#### What you are asked to do
Show every line from the collection entries below that contains the word "height", copying each one out in full.

(Collection entries)
= = = =

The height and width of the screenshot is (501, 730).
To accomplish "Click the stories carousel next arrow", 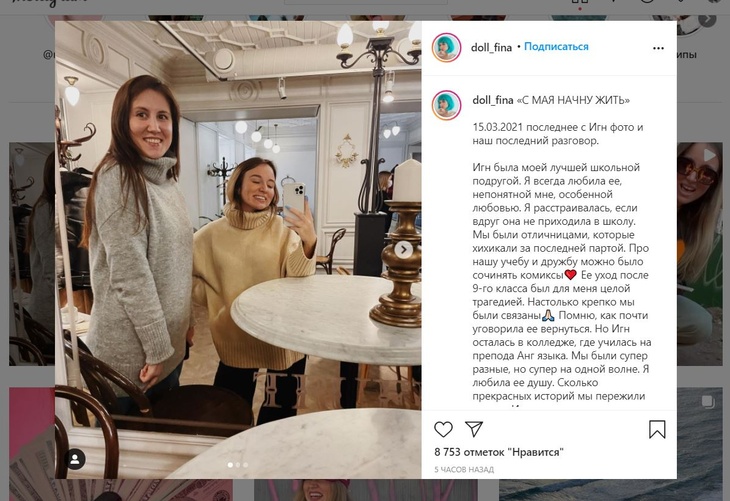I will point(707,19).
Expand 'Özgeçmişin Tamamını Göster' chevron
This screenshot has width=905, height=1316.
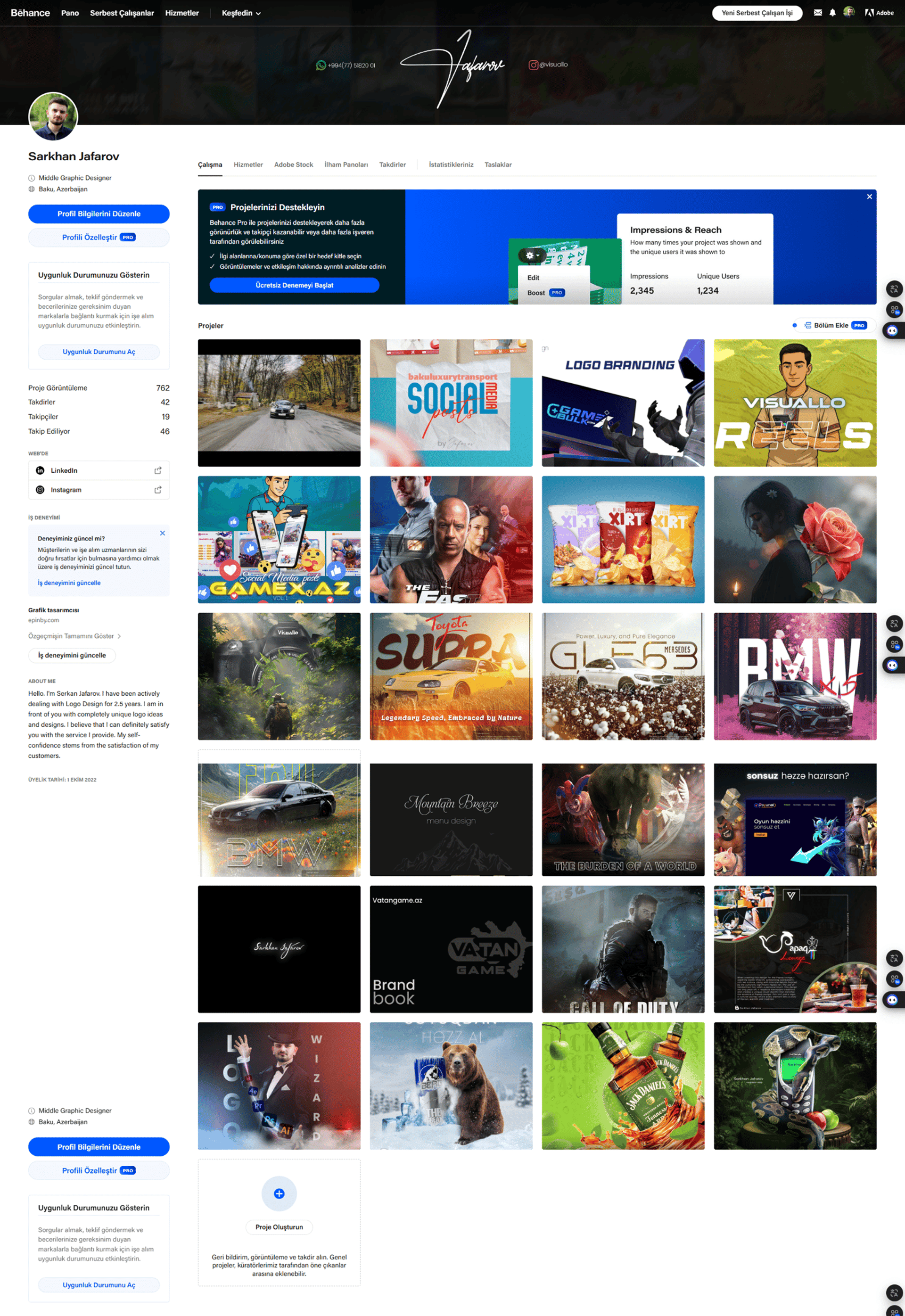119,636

= = = =

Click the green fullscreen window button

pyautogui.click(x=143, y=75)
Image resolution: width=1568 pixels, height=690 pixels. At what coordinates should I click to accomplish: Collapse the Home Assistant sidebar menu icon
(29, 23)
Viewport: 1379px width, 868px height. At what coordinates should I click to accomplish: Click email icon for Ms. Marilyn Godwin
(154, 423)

= = = =

#### Answer to this task
The height and width of the screenshot is (501, 730).
This screenshot has width=905, height=1316.
Image resolution: width=1568 pixels, height=690 pixels. At what coordinates should I click to accomplish: Collapse the Home Assistant sidebar menu icon
Viewport: 1379px width, 868px height. At what coordinates should I click to accomplish: Click email icon for Ms. Marilyn Godwin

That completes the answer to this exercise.